- Instructions to follow -
Would you repeat exactly the part of the listing below that runs from the line containing "Instruction: Open sharing" down to the line containing "Viewport: 311px width, 220px height.", inclusive, and nothing else?

- Dataset -
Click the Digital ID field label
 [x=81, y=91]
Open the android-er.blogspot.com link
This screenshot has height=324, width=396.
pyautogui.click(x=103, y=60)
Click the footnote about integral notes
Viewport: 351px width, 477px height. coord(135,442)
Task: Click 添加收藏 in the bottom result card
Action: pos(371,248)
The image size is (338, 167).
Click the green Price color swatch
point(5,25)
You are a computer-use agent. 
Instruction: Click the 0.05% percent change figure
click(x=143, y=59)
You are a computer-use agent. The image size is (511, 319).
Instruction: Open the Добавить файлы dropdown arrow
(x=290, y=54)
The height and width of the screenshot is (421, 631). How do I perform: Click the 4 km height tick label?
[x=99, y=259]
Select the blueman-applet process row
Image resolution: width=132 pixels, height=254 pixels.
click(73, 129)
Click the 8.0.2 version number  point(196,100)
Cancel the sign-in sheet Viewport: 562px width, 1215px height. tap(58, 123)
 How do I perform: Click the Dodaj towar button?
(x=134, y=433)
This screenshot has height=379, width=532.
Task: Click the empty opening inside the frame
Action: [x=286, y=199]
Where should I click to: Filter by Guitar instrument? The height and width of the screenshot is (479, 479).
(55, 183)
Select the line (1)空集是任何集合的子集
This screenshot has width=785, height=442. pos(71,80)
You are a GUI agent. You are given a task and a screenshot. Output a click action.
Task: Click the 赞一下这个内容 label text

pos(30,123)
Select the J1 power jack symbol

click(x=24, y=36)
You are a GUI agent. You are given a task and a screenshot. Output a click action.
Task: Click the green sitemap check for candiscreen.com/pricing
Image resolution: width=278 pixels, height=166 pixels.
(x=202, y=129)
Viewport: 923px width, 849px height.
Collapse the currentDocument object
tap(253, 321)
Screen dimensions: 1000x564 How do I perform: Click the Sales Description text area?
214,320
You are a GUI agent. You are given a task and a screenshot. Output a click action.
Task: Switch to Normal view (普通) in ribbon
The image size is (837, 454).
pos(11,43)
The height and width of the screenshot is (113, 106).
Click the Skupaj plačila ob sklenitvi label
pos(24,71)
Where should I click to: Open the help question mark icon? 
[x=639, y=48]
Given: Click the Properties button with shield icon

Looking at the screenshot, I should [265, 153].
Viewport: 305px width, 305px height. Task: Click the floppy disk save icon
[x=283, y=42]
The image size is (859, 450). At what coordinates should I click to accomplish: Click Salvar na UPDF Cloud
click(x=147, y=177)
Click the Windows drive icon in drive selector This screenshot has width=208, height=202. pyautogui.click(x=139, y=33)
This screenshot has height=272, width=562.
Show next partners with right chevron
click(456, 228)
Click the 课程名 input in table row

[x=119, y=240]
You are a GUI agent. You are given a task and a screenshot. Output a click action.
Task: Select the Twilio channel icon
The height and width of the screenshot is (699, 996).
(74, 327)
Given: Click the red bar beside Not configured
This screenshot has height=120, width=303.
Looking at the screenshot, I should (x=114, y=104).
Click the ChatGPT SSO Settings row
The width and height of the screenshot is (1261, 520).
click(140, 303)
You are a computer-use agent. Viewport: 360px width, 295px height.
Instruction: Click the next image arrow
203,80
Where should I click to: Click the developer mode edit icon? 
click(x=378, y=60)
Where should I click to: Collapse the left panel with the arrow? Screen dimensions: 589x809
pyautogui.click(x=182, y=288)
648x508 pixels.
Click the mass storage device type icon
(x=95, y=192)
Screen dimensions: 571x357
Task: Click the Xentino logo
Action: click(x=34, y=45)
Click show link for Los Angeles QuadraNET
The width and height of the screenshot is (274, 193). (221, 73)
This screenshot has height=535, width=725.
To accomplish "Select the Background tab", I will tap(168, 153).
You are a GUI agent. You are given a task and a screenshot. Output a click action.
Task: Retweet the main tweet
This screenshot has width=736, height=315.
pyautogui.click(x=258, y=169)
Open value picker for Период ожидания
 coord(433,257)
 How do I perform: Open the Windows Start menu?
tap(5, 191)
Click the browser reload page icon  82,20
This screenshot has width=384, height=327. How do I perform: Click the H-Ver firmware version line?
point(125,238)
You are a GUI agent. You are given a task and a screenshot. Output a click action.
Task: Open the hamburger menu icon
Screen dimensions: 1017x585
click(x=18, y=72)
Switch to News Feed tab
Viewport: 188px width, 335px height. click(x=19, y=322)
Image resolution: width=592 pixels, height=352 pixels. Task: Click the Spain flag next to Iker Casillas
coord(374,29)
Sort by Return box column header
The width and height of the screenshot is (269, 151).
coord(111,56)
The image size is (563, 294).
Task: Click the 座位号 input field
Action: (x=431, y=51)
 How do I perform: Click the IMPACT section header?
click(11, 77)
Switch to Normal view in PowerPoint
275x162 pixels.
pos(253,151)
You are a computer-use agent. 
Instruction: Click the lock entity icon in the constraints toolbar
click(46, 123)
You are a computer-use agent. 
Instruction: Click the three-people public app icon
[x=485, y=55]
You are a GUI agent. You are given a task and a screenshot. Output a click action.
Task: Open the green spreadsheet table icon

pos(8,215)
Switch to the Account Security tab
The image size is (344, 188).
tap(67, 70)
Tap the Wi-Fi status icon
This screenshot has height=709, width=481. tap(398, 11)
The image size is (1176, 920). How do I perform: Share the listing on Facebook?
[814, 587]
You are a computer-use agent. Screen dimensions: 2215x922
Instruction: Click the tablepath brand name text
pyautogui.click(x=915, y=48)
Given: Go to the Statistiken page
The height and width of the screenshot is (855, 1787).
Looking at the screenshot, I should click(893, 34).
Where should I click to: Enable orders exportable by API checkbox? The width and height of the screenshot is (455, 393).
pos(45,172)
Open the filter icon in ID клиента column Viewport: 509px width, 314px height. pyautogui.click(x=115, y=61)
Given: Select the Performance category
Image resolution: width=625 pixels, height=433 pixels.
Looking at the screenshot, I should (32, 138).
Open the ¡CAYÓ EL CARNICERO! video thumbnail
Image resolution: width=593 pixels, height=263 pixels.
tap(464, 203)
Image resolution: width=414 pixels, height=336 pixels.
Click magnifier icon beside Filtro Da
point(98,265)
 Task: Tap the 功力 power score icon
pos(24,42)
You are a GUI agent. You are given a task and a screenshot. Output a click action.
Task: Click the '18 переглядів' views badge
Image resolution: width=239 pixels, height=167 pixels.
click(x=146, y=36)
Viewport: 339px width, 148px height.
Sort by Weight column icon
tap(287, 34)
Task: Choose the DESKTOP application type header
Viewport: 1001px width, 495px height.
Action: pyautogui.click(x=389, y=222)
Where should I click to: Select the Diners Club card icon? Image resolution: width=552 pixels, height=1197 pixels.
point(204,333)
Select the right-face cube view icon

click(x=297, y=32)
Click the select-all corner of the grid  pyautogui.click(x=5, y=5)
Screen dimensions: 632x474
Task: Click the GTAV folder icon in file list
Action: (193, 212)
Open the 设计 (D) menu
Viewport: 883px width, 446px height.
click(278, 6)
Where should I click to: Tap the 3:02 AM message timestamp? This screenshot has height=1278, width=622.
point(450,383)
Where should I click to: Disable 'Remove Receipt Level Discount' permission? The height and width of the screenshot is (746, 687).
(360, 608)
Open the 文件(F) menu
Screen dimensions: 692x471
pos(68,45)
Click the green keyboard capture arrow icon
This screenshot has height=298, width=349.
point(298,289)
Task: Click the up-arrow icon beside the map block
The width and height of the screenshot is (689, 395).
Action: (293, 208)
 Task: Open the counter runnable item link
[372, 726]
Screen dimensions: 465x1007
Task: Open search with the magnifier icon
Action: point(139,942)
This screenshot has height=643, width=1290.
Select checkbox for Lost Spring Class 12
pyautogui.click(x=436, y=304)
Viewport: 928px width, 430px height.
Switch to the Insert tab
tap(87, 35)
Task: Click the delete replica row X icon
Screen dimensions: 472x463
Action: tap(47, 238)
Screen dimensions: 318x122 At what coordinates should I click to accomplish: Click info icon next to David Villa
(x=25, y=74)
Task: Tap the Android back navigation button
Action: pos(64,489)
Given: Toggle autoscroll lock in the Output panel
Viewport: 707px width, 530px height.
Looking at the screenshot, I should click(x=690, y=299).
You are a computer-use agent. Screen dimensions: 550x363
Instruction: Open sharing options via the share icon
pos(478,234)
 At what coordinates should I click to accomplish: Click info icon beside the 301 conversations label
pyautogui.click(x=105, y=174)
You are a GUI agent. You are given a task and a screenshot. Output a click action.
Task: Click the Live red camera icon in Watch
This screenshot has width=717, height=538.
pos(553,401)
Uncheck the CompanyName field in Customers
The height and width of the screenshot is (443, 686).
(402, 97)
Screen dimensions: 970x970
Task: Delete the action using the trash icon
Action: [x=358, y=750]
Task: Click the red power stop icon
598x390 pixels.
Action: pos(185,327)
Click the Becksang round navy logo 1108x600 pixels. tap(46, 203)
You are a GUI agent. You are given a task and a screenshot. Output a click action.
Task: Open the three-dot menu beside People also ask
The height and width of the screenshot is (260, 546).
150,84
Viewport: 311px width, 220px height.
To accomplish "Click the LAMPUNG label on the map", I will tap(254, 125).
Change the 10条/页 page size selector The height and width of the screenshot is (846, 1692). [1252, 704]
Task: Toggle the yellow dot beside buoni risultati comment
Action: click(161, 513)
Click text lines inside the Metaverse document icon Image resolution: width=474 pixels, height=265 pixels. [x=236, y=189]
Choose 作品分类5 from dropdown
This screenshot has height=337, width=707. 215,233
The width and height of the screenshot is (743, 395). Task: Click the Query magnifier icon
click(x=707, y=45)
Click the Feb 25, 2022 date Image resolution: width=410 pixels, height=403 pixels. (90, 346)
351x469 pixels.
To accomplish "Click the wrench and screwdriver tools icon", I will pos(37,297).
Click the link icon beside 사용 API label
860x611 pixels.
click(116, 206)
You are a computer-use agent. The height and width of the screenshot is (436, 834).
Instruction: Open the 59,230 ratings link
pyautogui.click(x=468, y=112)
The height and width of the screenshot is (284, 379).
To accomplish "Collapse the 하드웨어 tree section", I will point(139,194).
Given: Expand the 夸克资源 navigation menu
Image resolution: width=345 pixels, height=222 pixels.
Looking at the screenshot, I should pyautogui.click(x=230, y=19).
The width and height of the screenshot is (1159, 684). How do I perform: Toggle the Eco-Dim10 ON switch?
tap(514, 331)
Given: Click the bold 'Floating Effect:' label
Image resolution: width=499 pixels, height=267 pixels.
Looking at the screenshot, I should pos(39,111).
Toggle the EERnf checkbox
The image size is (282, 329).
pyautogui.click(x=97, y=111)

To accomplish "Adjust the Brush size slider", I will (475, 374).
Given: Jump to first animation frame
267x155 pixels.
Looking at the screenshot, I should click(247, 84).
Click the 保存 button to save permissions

- Response for this exercise -
Instruction: Open sharing options via the share icon
pos(478,234)
 At what coordinates should I click to accomplish: Click info icon beside the 301 conversations label
pyautogui.click(x=105, y=174)
You are a GUI agent. You are given a task and a screenshot. Output a click action.
Task: Click the Live red camera icon in Watch
This screenshot has width=717, height=538.
pos(553,401)
Uncheck the CompanyName field in Customers
The height and width of the screenshot is (443, 686).
(402, 97)
Screen dimensions: 970x970
Task: Delete the action using the trash icon
Action: [x=358, y=750]
Task: Click the red power stop icon
598x390 pixels.
Action: pos(185,327)
Click the Becksang round navy logo 1108x600 pixels. tap(46, 203)
You are a GUI agent. You are given a task and a screenshot. Output a click action.
Task: Open the three-dot menu beside People also ask
The height and width of the screenshot is (260, 546).
150,84
Viewport: 311px width, 220px height.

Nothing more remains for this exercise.